DATASET RECORDS: Begin

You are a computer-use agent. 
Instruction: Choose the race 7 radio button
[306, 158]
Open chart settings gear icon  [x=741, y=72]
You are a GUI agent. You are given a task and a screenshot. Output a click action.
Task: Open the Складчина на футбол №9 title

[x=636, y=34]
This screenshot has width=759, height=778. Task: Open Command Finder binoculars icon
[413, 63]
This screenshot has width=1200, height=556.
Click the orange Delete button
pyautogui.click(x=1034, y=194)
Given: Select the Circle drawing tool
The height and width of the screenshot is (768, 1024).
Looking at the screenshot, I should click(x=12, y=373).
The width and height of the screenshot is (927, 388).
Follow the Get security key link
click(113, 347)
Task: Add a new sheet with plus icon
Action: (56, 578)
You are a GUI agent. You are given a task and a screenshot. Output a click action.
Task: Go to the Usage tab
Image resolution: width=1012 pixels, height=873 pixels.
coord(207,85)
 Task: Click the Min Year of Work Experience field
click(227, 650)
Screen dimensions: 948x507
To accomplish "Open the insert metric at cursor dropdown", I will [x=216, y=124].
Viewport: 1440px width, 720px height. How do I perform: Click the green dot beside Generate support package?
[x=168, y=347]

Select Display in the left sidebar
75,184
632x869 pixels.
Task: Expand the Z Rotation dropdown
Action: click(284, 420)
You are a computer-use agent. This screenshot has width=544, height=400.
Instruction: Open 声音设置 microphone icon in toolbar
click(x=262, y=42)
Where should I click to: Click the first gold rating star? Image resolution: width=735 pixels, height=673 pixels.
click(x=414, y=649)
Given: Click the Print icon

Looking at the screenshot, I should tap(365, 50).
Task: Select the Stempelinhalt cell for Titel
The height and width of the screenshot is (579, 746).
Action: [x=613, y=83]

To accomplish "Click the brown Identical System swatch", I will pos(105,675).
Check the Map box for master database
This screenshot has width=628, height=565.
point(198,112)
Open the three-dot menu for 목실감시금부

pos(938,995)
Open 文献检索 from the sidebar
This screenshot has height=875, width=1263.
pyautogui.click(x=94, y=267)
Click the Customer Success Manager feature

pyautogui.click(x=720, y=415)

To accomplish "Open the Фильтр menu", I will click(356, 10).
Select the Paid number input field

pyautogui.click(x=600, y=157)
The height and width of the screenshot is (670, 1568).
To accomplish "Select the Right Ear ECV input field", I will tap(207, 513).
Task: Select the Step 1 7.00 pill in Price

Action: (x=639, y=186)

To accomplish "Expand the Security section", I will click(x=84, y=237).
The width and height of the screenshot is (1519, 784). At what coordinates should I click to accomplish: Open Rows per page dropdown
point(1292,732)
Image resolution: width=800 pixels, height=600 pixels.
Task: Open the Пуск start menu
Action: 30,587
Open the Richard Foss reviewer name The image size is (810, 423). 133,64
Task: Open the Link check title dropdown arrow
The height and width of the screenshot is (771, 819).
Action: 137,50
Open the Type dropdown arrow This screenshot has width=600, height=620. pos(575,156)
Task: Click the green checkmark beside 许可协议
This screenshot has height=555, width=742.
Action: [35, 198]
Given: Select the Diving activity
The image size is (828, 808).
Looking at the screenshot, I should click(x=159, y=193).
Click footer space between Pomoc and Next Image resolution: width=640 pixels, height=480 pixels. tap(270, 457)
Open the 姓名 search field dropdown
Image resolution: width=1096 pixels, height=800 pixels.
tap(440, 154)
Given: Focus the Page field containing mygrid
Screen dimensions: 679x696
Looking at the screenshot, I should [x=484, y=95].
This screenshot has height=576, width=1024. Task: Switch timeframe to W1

DATASET RECORDS: End

• [TASK GOAL]: Set down, unchanged, only those lines above that fall between the line with "This screenshot has width=759, height=778." and the line with "Open 文献检索 from the sidebar", the two end lines included.

• [FINISHED EXERCISE]:
This screenshot has width=759, height=778. Task: Open Command Finder binoculars icon
[413, 63]
This screenshot has width=1200, height=556.
Click the orange Delete button
pyautogui.click(x=1034, y=194)
Given: Select the Circle drawing tool
The height and width of the screenshot is (768, 1024).
Looking at the screenshot, I should click(x=12, y=373).
The width and height of the screenshot is (927, 388).
Follow the Get security key link
click(113, 347)
Task: Add a new sheet with plus icon
Action: (56, 578)
You are a GUI agent. You are given a task and a screenshot. Output a click action.
Task: Go to the Usage tab
Image resolution: width=1012 pixels, height=873 pixels.
coord(207,85)
 Task: Click the Min Year of Work Experience field
click(227, 650)
Screen dimensions: 948x507
To accomplish "Open the insert metric at cursor dropdown", I will [x=216, y=124].
Viewport: 1440px width, 720px height. How do I perform: Click the green dot beside Generate support package?
[x=168, y=347]

Select Display in the left sidebar
75,184
632x869 pixels.
Task: Expand the Z Rotation dropdown
Action: click(284, 420)
You are a computer-use agent. This screenshot has width=544, height=400.
Instruction: Open 声音设置 microphone icon in toolbar
click(x=262, y=42)
Where should I click to: Click the first gold rating star? Image resolution: width=735 pixels, height=673 pixels.
click(x=414, y=649)
Given: Click the Print icon

Looking at the screenshot, I should tap(365, 50).
Task: Select the Stempelinhalt cell for Titel
The height and width of the screenshot is (579, 746).
Action: [x=613, y=83]

To accomplish "Click the brown Identical System swatch", I will pos(105,675).
Check the Map box for master database
This screenshot has width=628, height=565.
point(198,112)
Open the three-dot menu for 목실감시금부

pos(938,995)
Open 文献检索 from the sidebar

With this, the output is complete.